Issue a warning “-np better written as -p”
Preamble
Author:
Sponsor: Nicholas Clark <NWCLARK>
ID: 0003
Status: Rejected
Abstract
perlrun
says A -p overrides a
-n switch.
We warn for other overrides, such as variables declared twice. To be
consistent we should warn for this one, if -w
is on the
command line.
Motivation
We explicitly document that -p
overrides
-n
. Calling the perl
binary with both is not
correct - the -n
will be ignored. We could help users
better by reporting their mistake to them, if they have opted into
warnings.
Rationale
For code, where what is written cannot make sense, we issue warnings. This is a similar case, just with command line flags
- Issuing a warning would make a programmer aware of the problem
- Issuing a warning would be consistent with our other use of warnings
Specification
Invoking perl
with all three of -p
,
-w
and -n
in any order or grouping should
issue the warning
-np better written as -p
Backwards Compatibility
This is hard to assess.
We can search CPAN for representative use of Perl
code. With the demise of Google codesearch, there isn’t
a good way to search for command-line use cases of perl
. Is
it viable to search Debian’s source archives? Or the FreeBSD ports
tree?
Issuing a warning might break existing users’ code, and they would be grumpy, because it was working, it would still work without a trapped warning, and we have no intention of changing the behaviour
It might “break” existing code, where users view “you’re making new noise” as breakage, but (of course) everything still works.

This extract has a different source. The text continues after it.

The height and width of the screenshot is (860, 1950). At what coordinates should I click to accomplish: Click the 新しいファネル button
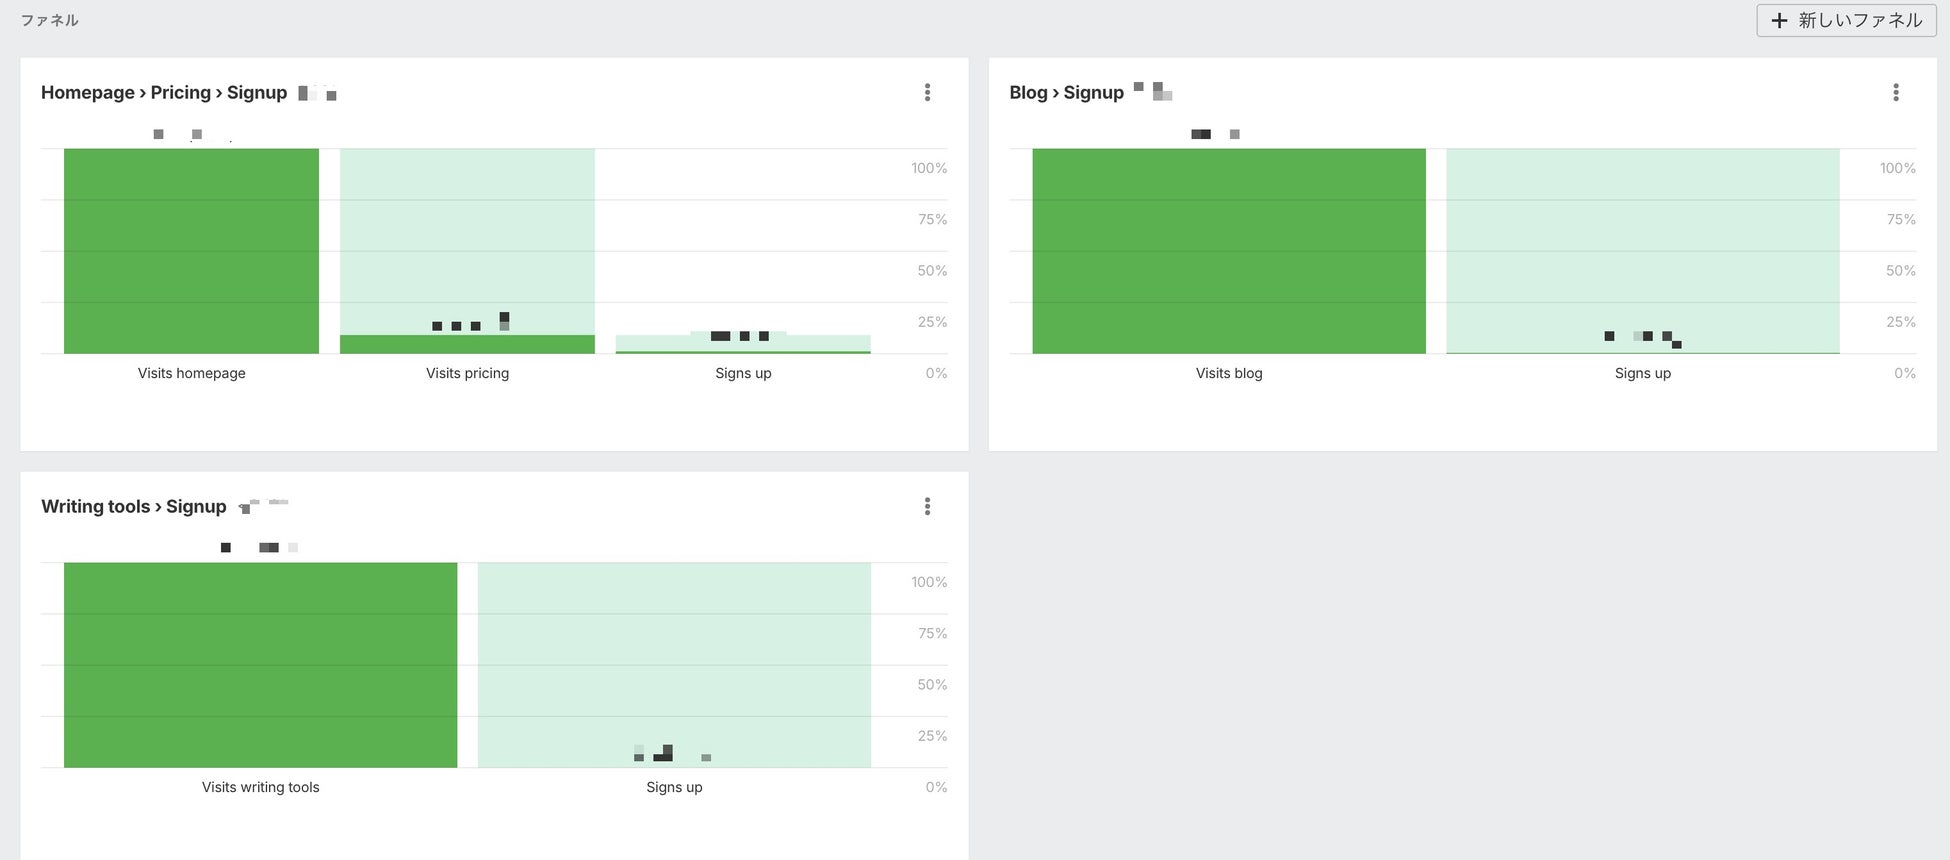coord(1846,20)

It might not make much difference - do we have any feel for how many
scripts invoking perl
as a command-line better
sed/better awk actually use -w
at
all?
Security Implications
It’s unclear whether there is any (direct) security implication.
Examples
I believe that it’s exhaustively covered in the Specification.
Future Scope
We don’t intend to make this warning “fatal”.
Rejected Ideas
The PSC thanks the author for making a useful suggestion, but has decided that this change is not worth making.

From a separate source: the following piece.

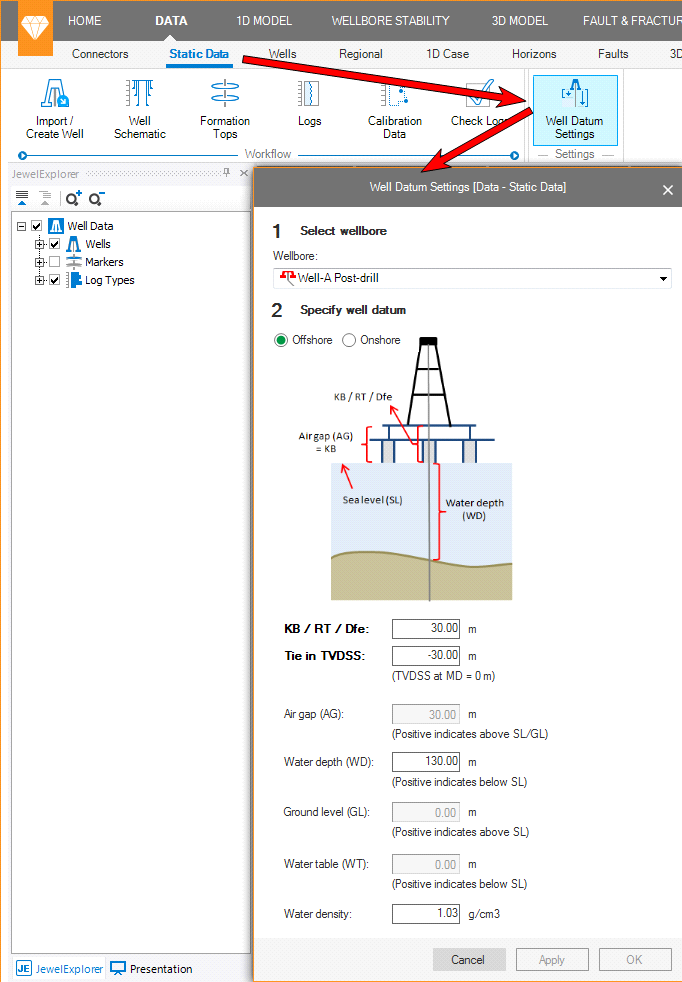The image size is (682, 982).
Task: Pin the JewelExplorer panel
Action: pos(227,174)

The discussion was useful. We note
- https://codesearch.debian.net/ lets one search for typical
command-line invocations of
perl
. This is useful when considering changes to options or option parsing. - Command line options are processed as a result of all of
- Actual command line options
- Options found on a
#!
line - Options in
PERL5OPT
Hence “combinations” of options might have happened as a result of the internal unification of these, not because the programmer wrote something directly.
Using -p
and -n
is not causing one to be
ignored. “-p” is “-n and also more”. The gain to not writing both is
saving a single (or perhaps 2-3) keystrokes. If the user has written
both, their program will work just as well as one with only one.
Removing one would require more work. Also, we’d need a
warning message sufficiently clear that the user knew, immediately, to
go remove the “n”, but also that no change was really
required. The benefit is very close to nil.
This is not the same as the @F[1]
warning. A simple test case doesn’t suggest this:
$ perl -wE 'our @A = (1,2,3); say @A[0]'
Scalar value @A[0] better written as $A[0] at -e line 1.
1
But there is a massively important one that’s demonstrated by a different code snippet:
$ perl -wE 'our @A; @A[0] = foo(); sub foo { warn wantarray ? "1\n" : "0\n" }'
1
$ perl -wE 'our @A; $A[0] = foo(); sub foo { warn wantarray ? "1\n" : "0\n" }'
0
Using @A[0]
creates a list context. Using
$A[0]
creates a scalar context. It’s a setup for
potentially deep confusion based on sigil variance, worth the
warning.
Open Issues
Copyright
Copyright (C) 2021, Nicholas Clark
This document and code and documentation within it may be used, redistributed and/or modified under the same terms as Perl itself.